This page is an attempt to list known issues of NTPv4 and their potential solutions. It should help us better understand if a new specification (NTPv5) is needed and what could/should be fixed with an extension field.
- missing identification/negotiation of non-UTC timescales (TAI, UTC with leap smear, etc.)
- Solution 1: add a new field to the header (NTPv5)
- Solution 2: specify a new extension field
- leap indicator can announce a leap second only on the day of the leap second, which is too short in some cases (RFC 5905 is ambiguous in that it mentions both "last minute of the day" and "last minute of the current month", but it is supposed to be compatible with NTPv3, which has "day")
- Solution 1: specify the indicator as "last minute of the current month", but prevent a leap second from being repeated in the next month (NTPv5)
- Solution 2: add a new field to announce the remaining number of days (NTPv5)
- Solution 3: specify a new extension field
- modes 6 and 7 allow traffic amplification, which is a major security issue and forces ISPs to block or rate limit (specific) NTP traffic
- Solution 1: specify only modes 1, 2, 3, 4, 5 (NTPv5)
- Solution 2: require modes 6 and 7 to not allow amplification (NTPv5)
- Solution 3: specify an alternative NTP port, which doesn't allow modes 6 and 7
- root delay and dispersion have a resolution of ~15 microseconds, which is insufficient with modern hardware
- Solution 1: make the fields wider, e.g. 48 or 64 bits to match the resolution of NTP timestamps (NTPv5)
- Solution 2: shift the fixed point to improve resolution at a cost of a smaller maximum value, e.g. by 8 bits - max 256 seconds, or 16 bits - max 1 second (NTPv5)
- Solution 3: specify a new extension field
- reference ID is based on IP addresses, which doesn't work when the server doesn't know its addresses (e.g. due to address translation)
- Solution 1: add a new field to the header to announce a (random) ID of the server instead of relying on its address (NTPv5)
- Solution 2: specify a new extension field
- reference ID cannot detect loops between more than two nodes
- Solution 1: specify a new extension field to exchange list of IDs
- reference ID identifies only the system peer (not other combined sources)
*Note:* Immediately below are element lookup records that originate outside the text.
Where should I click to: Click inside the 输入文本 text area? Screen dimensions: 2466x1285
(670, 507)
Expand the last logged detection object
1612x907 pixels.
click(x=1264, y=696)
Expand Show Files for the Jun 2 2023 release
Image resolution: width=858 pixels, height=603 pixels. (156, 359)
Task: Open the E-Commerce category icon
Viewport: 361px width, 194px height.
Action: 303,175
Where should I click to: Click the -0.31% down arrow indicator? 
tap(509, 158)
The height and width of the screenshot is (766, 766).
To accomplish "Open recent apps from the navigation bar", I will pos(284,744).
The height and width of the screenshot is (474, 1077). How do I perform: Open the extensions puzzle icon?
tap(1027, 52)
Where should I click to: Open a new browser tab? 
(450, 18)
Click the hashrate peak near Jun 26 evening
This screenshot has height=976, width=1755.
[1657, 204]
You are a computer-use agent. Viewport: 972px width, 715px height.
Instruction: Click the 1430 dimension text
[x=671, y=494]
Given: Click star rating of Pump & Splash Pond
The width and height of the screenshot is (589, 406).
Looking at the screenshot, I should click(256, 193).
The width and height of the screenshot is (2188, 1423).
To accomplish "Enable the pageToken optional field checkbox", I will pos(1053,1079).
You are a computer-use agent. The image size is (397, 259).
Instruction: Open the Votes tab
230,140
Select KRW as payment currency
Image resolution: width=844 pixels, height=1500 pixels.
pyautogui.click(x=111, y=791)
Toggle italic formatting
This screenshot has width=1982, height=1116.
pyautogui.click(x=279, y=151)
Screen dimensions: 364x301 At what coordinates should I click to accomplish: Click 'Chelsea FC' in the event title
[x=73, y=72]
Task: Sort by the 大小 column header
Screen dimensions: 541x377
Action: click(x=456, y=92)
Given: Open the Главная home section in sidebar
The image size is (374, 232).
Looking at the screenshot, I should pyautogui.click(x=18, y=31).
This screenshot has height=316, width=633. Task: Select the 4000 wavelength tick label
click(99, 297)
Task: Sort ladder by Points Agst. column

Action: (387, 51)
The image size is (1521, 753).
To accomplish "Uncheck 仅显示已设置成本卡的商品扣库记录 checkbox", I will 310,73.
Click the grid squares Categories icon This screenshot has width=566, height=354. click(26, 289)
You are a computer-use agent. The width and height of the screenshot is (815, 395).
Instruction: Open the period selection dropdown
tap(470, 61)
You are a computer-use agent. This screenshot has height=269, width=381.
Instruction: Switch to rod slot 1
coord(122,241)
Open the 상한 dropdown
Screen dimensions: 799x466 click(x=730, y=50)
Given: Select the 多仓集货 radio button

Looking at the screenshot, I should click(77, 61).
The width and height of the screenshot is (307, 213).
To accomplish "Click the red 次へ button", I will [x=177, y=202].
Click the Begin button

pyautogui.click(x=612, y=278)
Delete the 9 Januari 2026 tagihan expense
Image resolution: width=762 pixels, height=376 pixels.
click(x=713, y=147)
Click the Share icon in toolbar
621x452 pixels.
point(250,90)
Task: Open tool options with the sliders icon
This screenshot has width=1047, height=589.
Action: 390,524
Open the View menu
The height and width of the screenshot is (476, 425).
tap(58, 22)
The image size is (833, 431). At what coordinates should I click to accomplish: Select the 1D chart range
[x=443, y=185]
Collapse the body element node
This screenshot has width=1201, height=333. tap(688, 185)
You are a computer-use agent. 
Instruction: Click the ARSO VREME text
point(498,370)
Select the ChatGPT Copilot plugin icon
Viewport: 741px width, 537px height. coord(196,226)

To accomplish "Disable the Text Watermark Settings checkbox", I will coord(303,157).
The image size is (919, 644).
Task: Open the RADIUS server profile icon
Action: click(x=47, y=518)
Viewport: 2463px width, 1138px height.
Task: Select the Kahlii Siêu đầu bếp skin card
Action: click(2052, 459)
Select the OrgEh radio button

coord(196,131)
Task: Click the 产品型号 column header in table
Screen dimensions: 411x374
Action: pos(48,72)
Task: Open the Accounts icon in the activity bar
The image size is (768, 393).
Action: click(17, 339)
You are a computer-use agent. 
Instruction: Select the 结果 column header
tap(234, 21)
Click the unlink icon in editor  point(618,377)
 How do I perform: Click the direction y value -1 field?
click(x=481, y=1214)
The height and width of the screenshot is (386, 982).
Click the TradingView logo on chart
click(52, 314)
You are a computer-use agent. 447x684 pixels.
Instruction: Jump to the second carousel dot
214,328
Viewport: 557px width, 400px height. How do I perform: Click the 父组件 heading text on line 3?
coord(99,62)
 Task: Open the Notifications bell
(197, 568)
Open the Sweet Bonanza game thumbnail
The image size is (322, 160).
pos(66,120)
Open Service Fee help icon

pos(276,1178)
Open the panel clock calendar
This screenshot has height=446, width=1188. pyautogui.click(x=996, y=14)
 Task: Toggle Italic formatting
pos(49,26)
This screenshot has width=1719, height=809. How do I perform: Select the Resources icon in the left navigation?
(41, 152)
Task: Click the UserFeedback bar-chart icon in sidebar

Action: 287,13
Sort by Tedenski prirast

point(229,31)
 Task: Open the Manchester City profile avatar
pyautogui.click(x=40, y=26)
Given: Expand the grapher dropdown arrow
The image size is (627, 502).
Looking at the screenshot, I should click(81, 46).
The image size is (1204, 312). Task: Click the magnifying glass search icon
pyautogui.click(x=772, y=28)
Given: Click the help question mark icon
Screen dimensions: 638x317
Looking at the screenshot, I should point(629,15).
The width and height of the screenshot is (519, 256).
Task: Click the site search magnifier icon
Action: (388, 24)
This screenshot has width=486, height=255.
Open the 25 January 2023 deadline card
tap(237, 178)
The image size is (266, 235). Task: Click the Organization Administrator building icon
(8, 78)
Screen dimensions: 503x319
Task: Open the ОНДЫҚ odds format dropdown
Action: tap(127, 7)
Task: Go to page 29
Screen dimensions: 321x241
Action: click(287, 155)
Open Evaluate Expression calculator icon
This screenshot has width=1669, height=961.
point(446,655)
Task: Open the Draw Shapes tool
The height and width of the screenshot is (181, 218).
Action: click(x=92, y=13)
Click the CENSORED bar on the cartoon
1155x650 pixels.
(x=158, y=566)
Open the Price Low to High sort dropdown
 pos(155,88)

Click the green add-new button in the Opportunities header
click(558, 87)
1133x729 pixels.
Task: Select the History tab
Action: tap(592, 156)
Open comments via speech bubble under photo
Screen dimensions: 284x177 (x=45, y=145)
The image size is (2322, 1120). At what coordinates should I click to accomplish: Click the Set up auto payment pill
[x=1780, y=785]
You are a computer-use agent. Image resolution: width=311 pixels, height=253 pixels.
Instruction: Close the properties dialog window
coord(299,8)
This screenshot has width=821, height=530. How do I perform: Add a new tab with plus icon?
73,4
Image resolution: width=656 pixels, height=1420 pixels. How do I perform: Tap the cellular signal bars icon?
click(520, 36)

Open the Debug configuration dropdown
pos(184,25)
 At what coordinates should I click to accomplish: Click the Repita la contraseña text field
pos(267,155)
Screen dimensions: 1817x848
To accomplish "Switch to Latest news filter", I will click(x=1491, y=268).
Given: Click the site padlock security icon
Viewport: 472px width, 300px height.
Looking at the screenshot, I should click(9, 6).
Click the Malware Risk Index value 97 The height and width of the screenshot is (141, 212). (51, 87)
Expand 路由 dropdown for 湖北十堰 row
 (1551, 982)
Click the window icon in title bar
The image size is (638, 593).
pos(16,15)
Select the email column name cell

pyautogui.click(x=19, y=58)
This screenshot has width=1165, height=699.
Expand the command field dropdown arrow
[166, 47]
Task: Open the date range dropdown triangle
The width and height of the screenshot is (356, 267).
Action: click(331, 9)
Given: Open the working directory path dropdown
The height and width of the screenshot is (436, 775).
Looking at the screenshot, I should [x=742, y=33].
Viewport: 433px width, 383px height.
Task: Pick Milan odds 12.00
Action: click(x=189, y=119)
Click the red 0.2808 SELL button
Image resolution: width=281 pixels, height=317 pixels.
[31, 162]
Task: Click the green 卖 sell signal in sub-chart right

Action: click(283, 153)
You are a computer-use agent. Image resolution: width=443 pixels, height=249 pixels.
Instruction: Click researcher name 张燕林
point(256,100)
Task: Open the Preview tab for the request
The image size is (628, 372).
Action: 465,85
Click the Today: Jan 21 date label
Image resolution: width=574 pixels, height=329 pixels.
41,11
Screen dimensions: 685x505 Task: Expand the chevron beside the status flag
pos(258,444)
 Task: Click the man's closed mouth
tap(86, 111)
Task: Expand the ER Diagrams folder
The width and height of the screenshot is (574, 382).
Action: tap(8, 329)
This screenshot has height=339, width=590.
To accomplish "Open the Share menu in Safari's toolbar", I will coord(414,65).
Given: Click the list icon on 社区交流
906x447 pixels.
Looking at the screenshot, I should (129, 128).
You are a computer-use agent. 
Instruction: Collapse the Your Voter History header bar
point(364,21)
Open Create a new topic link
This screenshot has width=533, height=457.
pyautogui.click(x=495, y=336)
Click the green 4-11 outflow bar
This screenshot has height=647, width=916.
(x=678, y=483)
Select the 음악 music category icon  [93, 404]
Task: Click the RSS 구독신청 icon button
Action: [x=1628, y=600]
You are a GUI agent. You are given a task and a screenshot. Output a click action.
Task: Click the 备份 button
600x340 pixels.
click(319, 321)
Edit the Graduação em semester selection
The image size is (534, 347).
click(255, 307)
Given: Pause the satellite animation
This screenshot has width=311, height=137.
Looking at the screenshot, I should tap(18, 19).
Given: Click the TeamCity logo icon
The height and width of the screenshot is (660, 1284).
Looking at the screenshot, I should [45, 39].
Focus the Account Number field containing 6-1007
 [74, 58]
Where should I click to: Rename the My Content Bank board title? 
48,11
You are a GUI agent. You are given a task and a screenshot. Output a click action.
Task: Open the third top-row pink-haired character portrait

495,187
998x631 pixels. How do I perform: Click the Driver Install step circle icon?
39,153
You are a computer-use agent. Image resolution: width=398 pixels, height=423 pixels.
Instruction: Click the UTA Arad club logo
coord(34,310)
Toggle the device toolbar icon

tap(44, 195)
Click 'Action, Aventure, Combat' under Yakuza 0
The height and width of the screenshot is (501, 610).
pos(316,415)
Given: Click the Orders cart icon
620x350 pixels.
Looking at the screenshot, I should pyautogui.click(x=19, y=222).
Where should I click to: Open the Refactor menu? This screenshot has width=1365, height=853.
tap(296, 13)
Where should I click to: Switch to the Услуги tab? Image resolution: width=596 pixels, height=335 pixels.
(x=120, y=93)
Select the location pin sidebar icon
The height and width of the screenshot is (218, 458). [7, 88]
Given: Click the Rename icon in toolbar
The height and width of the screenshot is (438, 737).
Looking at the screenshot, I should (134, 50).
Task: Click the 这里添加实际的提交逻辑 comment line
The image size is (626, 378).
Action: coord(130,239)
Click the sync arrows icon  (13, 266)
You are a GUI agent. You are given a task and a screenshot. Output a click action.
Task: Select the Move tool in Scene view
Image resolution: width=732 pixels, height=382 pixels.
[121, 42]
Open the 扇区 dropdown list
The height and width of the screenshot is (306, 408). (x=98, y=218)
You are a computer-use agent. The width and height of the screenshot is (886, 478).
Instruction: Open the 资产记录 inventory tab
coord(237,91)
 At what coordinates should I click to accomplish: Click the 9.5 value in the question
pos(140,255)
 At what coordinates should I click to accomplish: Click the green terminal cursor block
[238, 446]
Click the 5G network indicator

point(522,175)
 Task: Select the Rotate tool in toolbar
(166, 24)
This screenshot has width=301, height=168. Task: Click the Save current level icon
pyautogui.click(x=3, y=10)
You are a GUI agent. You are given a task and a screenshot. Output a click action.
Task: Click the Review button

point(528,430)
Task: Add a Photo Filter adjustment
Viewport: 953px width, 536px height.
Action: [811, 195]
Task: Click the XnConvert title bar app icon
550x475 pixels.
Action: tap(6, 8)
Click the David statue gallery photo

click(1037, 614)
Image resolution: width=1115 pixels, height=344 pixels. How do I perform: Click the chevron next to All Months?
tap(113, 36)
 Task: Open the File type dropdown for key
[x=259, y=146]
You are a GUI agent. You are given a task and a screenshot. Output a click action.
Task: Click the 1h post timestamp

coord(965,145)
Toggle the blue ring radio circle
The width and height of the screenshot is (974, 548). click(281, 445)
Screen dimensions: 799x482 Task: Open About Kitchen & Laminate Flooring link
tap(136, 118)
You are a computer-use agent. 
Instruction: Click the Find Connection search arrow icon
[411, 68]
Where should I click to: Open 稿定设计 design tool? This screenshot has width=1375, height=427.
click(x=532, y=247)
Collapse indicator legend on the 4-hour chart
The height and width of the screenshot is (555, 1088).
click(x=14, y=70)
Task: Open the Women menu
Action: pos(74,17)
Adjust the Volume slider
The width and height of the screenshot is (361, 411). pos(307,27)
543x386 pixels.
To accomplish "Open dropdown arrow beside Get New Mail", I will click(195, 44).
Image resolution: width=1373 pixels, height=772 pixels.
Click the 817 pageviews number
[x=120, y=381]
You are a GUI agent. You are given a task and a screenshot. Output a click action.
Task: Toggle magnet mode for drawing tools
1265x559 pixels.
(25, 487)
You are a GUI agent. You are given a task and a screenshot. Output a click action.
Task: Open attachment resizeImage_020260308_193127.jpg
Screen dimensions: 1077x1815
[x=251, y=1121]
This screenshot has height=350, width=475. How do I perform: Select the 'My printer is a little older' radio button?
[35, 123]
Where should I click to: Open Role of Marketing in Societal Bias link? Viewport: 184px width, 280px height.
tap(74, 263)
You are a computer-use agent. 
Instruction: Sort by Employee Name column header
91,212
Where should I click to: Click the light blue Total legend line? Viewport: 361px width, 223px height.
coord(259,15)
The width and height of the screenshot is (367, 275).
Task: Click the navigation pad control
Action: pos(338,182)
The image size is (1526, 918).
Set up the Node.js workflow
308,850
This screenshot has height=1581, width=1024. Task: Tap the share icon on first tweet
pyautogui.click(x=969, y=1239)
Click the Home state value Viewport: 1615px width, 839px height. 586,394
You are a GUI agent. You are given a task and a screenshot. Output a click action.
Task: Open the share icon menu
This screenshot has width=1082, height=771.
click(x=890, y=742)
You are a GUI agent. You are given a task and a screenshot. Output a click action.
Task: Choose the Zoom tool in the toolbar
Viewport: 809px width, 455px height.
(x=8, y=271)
- Solution 1: specify a new extension field to exchange graph of IDs
-
reference ID is meaningless if it's an RFC 1918/RFC 4193 address
- Solution 1: Reference ID skips internal hops
- Solution 2: Alternate loop detection mechanism
-
reference timestamp has no specified purpose (unlike in NTPv3) and is ignored by most NTPv4 clients
- Solution 1: drop the field (NTPv5)
- Solution 2: specify that it is intended for debugging, etc
- timestamps have insufficient range, requiring failure-prone hacks to deal with the 2036 era rollover
- Solution 1: make the timestamps wider (NTPv5)
- Solution 2: put an explicit era number into an extension field
- Solution 3: do nothing, hope the hacks don't break.
- timestamps have a ~1/4ns resolution, which is worse than in PTP and may be insufficient in some very specific cases
- Solution 1: make the timestamps wider (NTPv5)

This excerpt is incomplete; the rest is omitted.